Как следует из результатов, представленных на рис. 2, в процессе деэтиоляции в побегах и корнях проростков пшеницы происходили колебательные изменения активности пероксидазной ферментной системы цитоплазматического компартмента. В корнях и побегах проростков пшеницы свет стимулировал активность АПО через 5 мин в 2.8-4.2, а при 15минутной деэтиоляции соответственно в 4-10 раза. При этом активность других антиоксидантных (БПО, ГПО) форм ПО были снижены, в частности, уже через 5 мин после воздействия света отмечалось уменьшение активности данных форм ПО в 2-4.7 раза. Динамика оксидазной активности фермента (кроме НАДН-ПО) в процессе деэтиоляции (в побегах и корнях проростков пшеницы) была разнонаправленной. В частности, активность прооксидантных (НАДФН-ПО, ИУК-ПО) форм ПО цитоплазматической фракции корней была снижена: максимум уменьшения (в 5.9-17.8 раз) зафиксировано при 15-минутном экспонировании проростков на свету; в побегах повышена. Следует так же отметить, что модифицирующее действие света на активность

НАДН-ПО побегов и корней реализовалась в повышении активности данной формы при 15минутной деэтиоляции. Таким образом, в исследуемых органах проростков пшеницы свет избирательно модифицировал ПО: нарастание прооксидантной (оксидазная функция всех исследованных форм ПО) в побегах, а в корнях только одну из форм - НАДН-ПО. В последнее время в литературе активно обсуждается роль ПО не только в утилизации перекиси водорода, но и в её образовании, а также в образовании супероксид-анион-радикала. Установлены новые механизмы функционирования ПО, во многом связанные с изучением «гидроксильного» каталитического цикла с участием «соединения III» и генерацией АФК (Passardi et all., 2004). Можно предположить, что в наших исследованиях, свет, оказывая направленное воздействие на пероксидазную систему, мог в цитоплазматической фракции побегов проростков пшеницы индуцировать окислительный взрыв, а в корнях, скорее всего, происходящие равнозначные изменения как оксидазной, так и пероксидазной активности – одна из причин поддержания окислительного гомеостаза, его стабилизация.

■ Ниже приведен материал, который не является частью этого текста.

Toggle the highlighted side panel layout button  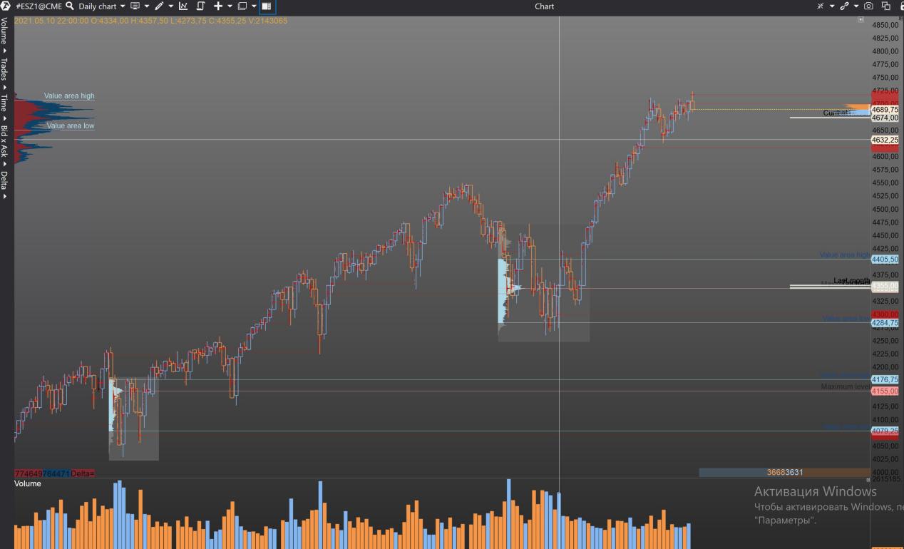(x=267, y=6)
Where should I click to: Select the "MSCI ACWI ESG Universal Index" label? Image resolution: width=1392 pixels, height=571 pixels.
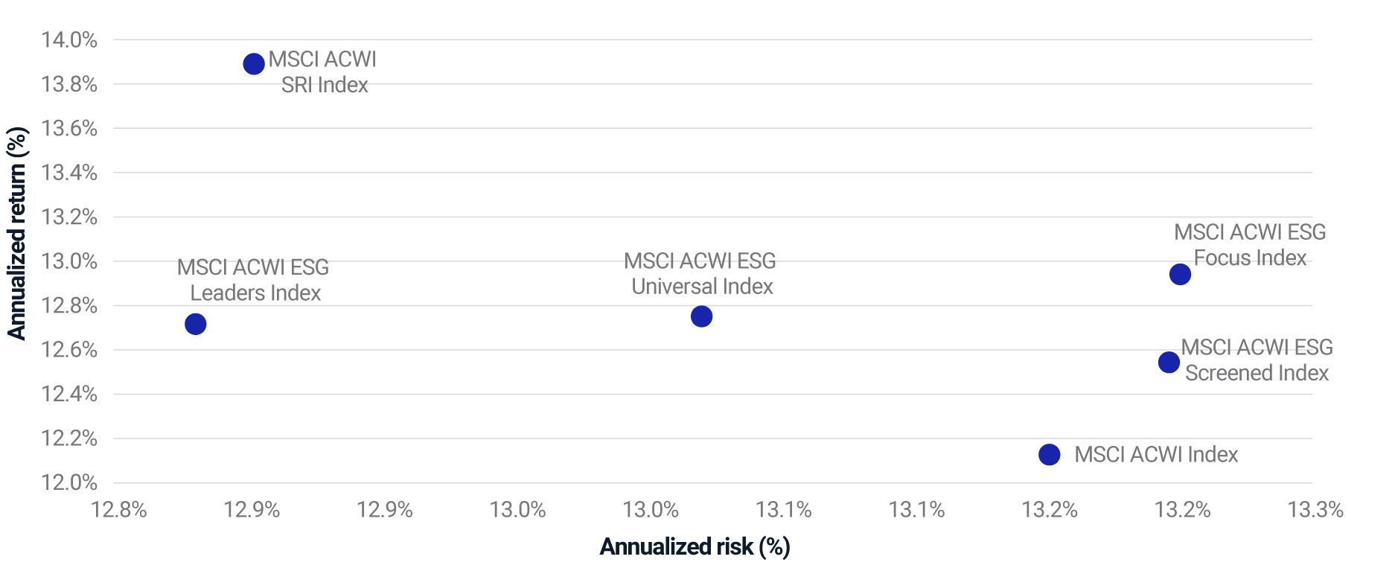tap(700, 273)
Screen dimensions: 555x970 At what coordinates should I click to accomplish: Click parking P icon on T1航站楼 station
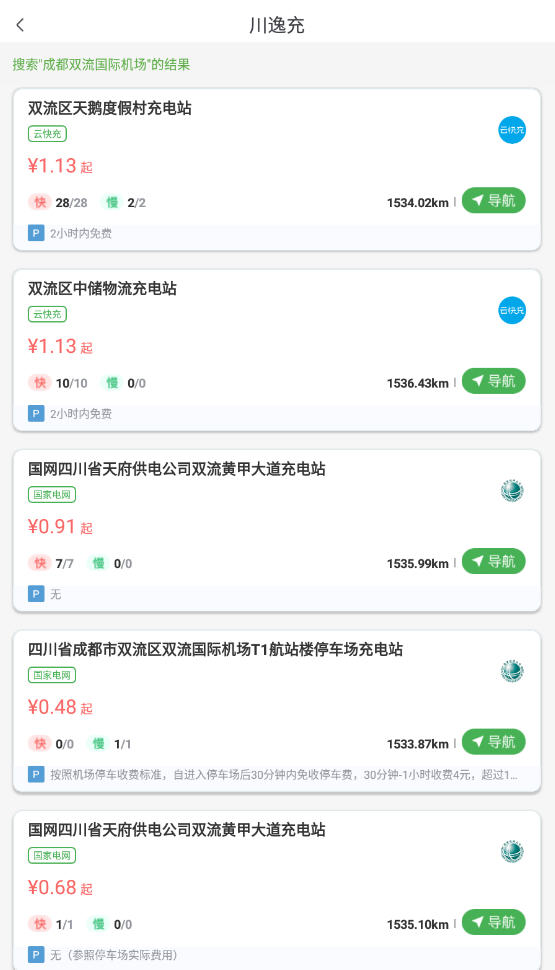coord(36,775)
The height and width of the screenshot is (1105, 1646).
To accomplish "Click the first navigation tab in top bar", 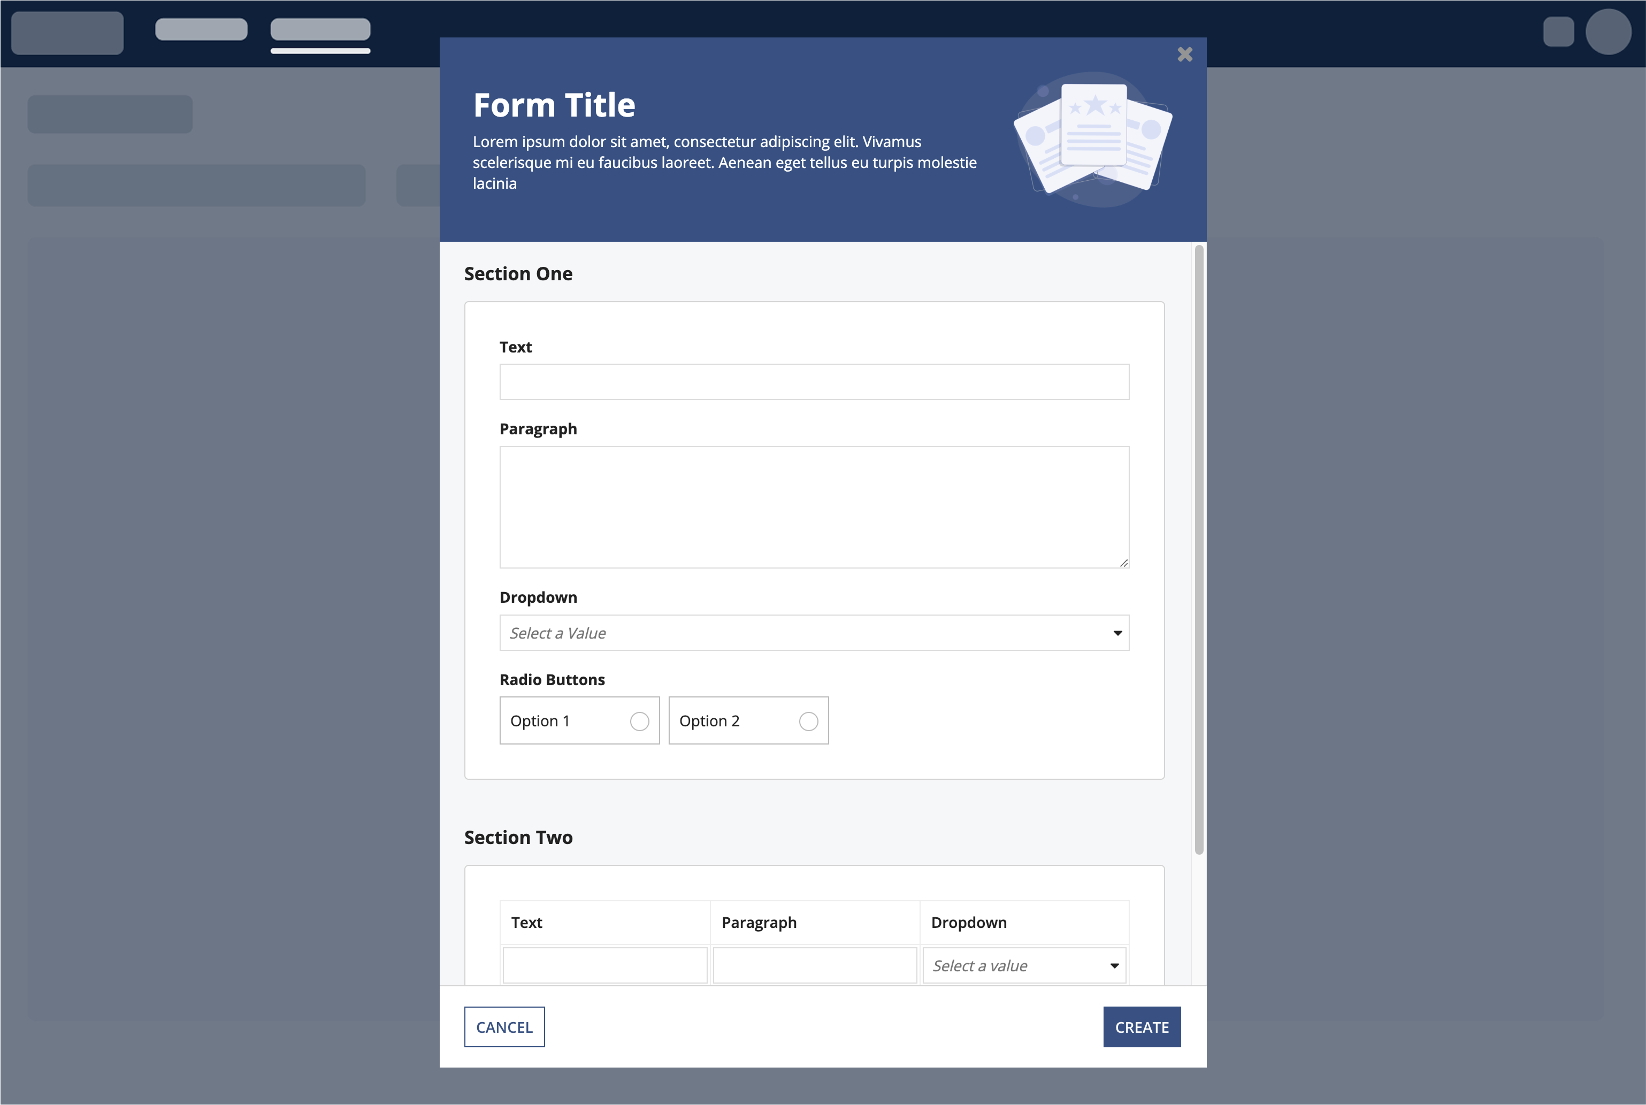I will [202, 30].
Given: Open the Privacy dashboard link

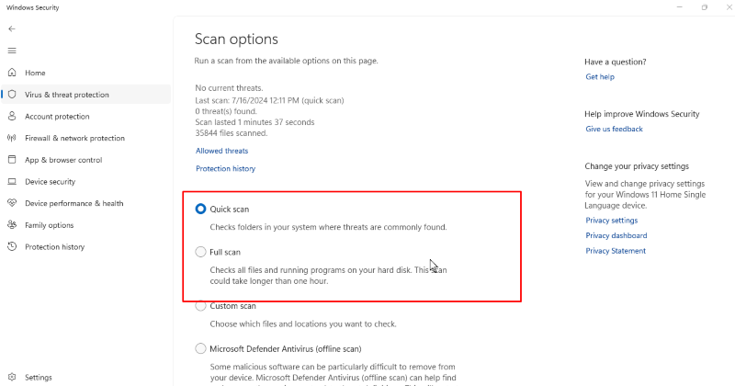Looking at the screenshot, I should pos(616,235).
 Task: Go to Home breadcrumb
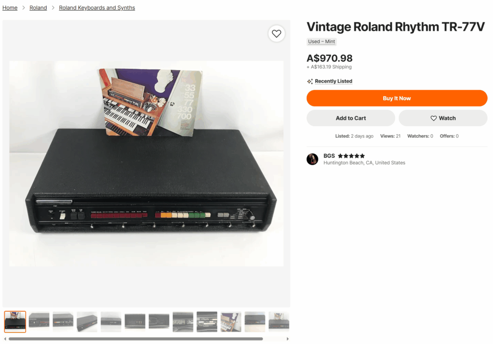(10, 8)
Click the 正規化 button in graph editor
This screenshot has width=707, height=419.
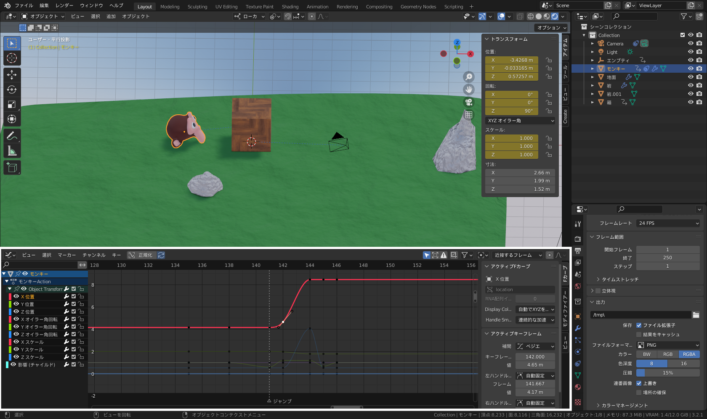(141, 255)
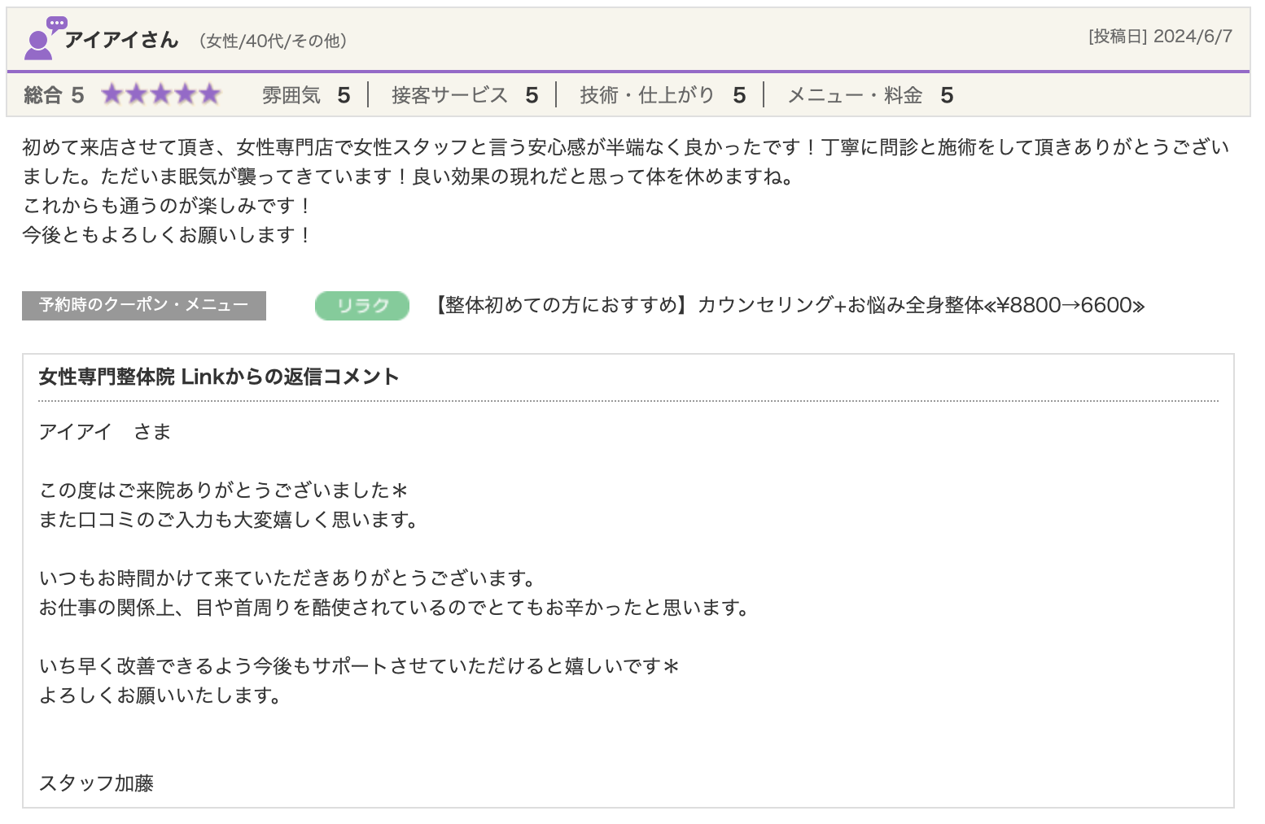Click the 予約時のクーポン・メニュー gray label
1265x824 pixels.
coord(144,305)
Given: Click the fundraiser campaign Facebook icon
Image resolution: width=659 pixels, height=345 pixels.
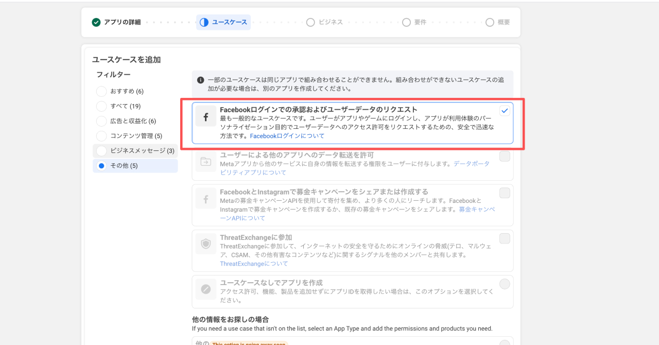Looking at the screenshot, I should coord(205,198).
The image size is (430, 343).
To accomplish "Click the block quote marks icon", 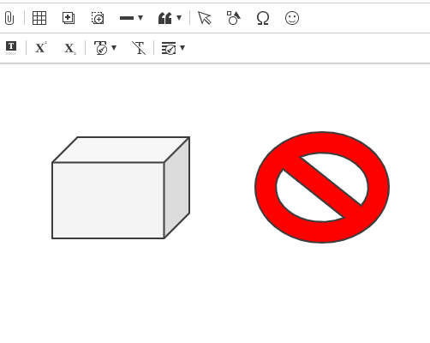I will [x=165, y=18].
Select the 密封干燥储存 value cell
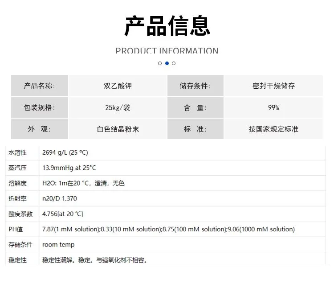Image resolution: width=334 pixels, height=292 pixels. coord(273,86)
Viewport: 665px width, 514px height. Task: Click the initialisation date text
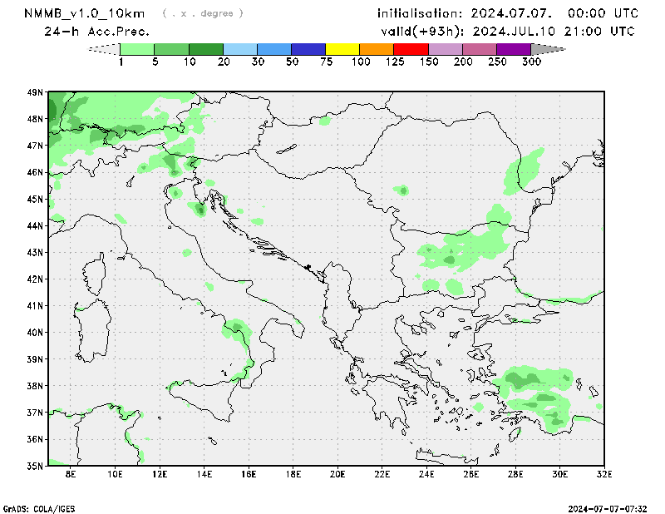508,13
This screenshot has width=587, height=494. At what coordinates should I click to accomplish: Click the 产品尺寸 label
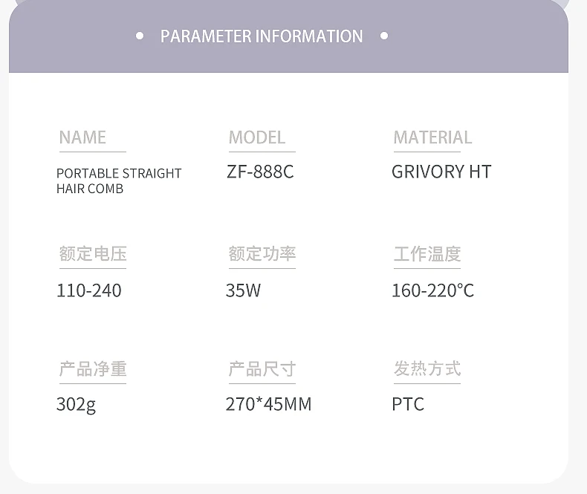262,368
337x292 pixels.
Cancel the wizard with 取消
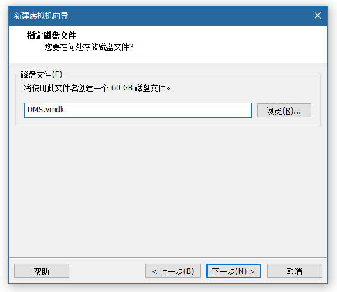295,271
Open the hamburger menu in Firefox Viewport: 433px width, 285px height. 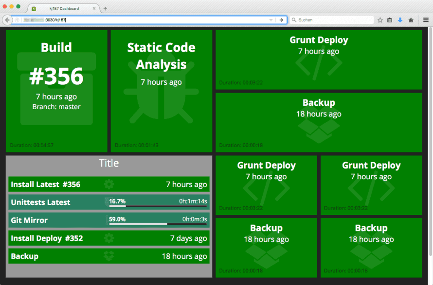pos(425,20)
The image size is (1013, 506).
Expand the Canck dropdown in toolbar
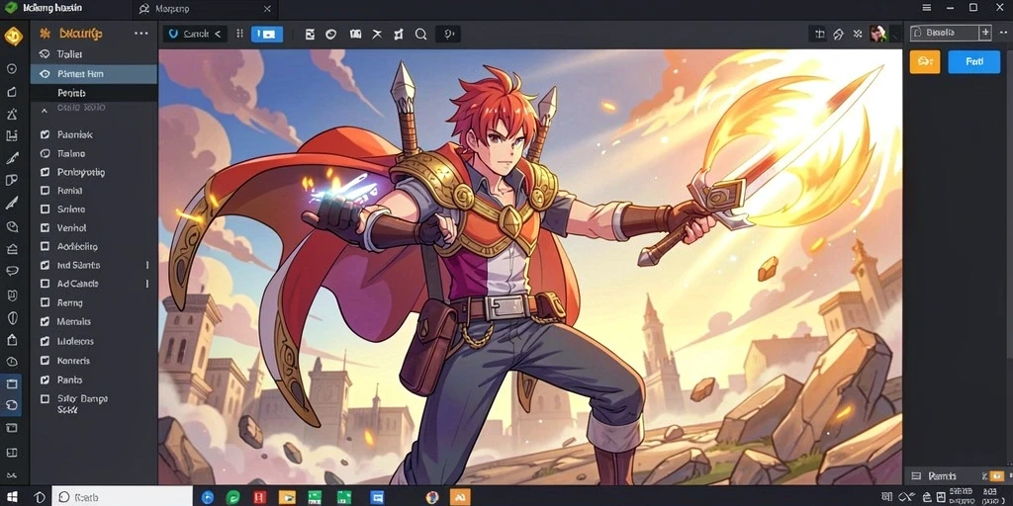click(x=195, y=35)
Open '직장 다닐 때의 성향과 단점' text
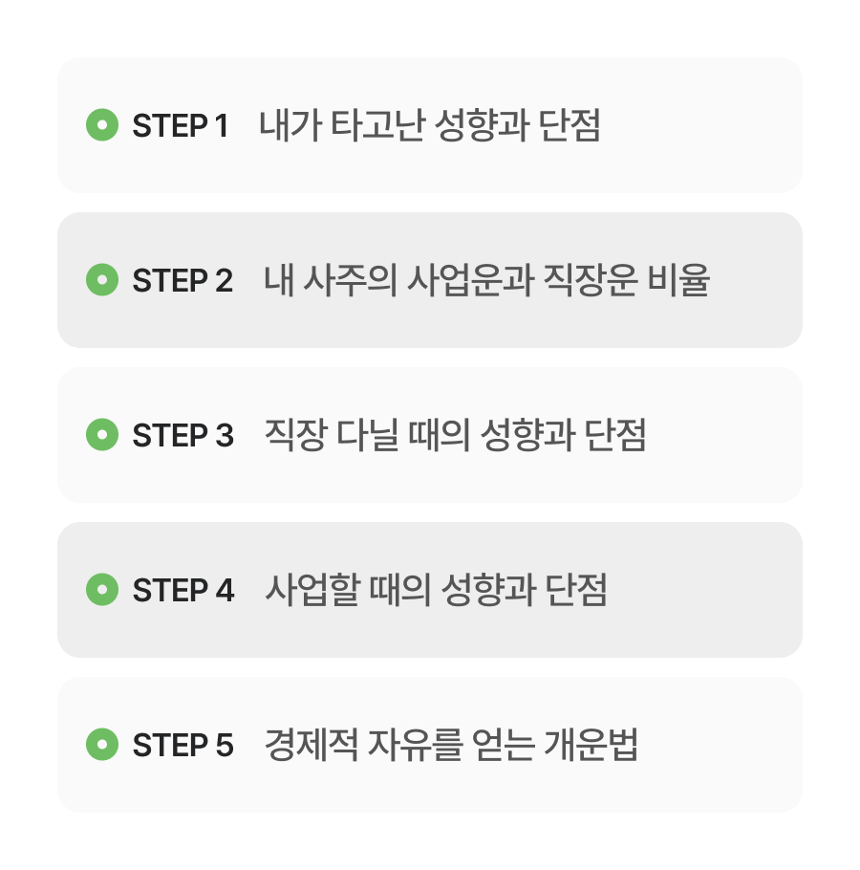This screenshot has height=870, width=860. [455, 435]
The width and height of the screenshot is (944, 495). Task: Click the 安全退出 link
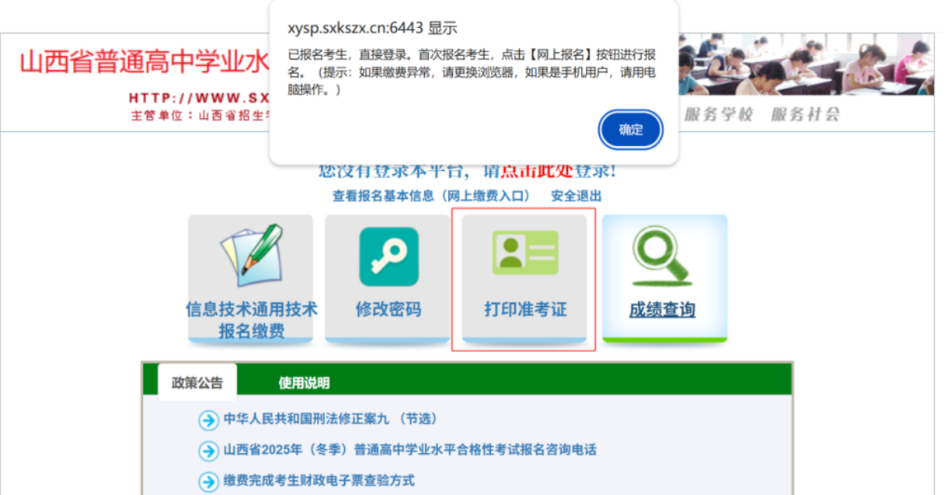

Полученные результаты (Рис. 3) отражают изменения уровня АФК, в частности, содержание R-OOH во внутриклеточном компартменте деэтиолированных проростков. Через 5 мин после воздействия свет обратимо уменьшал уровень R-OOH в 1.2 раза в цитоплазматической фракции побегов, и не оказывал воздействия на количество R-OOH в корнях опытных проростков. Интересно отметить, что далее при 15 минутном световом воздействии уровень R-OOH надземных органов увеличивался в 1.4 раза, а для корней – находился вблизи контроля.

Таким образом, свет, оказывая непосредственное влияние на надземные органы проростков, индуцировал в цитоплазматическом компартменте побегов накопление R-OOH (окислительный взрыв); реакция корней в этих условиях, по-видимому, не может быть отнесена к стрессорной.

Работа выполнена при финансовой поддержке ФЦП «Научные и научнопедагогические кадры инновационной России» на 2009–2013 гг. (Государственный контракт № 14.740.11.0732 от 12.10.2010).